14 ways to make Capital Gains Tax simpler and fairer

In its second report on Capital Gains Tax (CGT) the Office for Tax Simplification (OTS) has highlighted fourteen areas where the tax could easily be made simpler, fairer and easier to understand. Whereas the previous report looked at fundamental changes to the structure of the tax (none of which have yet been implemented, but may well be under active consideration), the latest report suggests relatively minor changes to remove anomalies.

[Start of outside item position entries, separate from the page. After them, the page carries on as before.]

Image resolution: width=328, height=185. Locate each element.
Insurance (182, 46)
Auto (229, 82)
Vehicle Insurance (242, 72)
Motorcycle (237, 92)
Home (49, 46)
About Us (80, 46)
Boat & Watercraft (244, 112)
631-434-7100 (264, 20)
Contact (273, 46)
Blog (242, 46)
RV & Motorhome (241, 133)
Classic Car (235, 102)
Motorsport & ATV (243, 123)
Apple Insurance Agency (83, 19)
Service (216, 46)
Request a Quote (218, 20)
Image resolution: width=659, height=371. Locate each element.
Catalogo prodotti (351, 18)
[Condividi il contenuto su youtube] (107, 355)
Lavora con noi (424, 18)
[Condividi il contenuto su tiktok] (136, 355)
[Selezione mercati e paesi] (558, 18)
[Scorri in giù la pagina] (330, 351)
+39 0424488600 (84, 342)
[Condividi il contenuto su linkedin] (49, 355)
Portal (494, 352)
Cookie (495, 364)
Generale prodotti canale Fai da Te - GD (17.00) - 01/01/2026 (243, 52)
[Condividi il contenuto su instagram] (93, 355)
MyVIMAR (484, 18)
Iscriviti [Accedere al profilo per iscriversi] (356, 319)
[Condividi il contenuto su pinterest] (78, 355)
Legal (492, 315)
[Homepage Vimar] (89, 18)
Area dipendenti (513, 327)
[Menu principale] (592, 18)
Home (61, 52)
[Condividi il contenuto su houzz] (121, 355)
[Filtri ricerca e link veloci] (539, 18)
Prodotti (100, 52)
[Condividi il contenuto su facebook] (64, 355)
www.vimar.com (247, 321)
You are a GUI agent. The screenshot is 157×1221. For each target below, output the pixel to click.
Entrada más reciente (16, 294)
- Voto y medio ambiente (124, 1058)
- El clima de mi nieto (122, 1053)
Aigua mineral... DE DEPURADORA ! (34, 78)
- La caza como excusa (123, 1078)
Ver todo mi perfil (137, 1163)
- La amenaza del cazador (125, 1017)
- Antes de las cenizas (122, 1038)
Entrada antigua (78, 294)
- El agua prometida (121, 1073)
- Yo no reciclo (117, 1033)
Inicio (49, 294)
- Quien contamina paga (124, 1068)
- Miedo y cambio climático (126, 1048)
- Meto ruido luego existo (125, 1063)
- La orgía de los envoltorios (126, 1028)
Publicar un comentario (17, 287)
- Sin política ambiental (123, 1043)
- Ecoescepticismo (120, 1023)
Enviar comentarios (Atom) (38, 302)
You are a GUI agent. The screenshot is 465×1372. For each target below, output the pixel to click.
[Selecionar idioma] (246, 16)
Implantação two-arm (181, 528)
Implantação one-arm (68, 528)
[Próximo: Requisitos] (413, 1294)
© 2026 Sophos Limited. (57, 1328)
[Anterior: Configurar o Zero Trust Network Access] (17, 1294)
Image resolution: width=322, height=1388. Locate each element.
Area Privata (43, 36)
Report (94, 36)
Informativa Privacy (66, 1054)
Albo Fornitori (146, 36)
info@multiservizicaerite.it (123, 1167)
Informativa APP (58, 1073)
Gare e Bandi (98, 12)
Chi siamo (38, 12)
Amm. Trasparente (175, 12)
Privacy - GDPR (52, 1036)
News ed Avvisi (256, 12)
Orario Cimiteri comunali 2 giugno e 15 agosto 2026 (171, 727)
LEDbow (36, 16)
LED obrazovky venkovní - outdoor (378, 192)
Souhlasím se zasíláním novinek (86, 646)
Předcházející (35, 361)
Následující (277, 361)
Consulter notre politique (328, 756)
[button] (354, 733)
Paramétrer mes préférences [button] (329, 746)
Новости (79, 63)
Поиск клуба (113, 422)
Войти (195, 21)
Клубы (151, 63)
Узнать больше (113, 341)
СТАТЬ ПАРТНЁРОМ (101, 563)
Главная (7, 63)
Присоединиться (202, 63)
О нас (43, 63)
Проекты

Key suggestions include:

  • Integrating the reporting and payment of CGT into the existing “single taxpayer account” and reviewing the new system for reporting and paying tax on residential property disposals (which many regard as barely fit for purpose)
  • Simplifying share pooling calculations where an individual has assets managed by different investment managers
  • Improving the private residence nomination rules for those owning more than one residence
  • Reviewing the rules for paying CGT where an asset is sold on deferred payment terms and clarifying the treatment of corporate bonds which ae sometimes issued in these circumstances
  • Reviewing an anomaly which can arise where a taxpayer is disadvantaged after building a new private residence in the garden
  • Extending the duration of reliefs on the transfer of assets on divorce
  • Reviewing the cumbersome rules for Enterprise Investment Schemes which can restrict practical operation
  • Reviewing the rules for the currency issues arising where foreign assets are sold
  • Expanding the rollover provisions which apply where land is acquired by compulsory purchase
  • Removing a tax anomaly which arises where a freeholder extends their own lease

Commenting on the report, MHA tax partner Rachel Marsdin remarked “This report contains many good points. Although one would think each provision would only affect relatively few taxpayers, it is surprising how often they come up, and how perverse some of the existing rules can be”.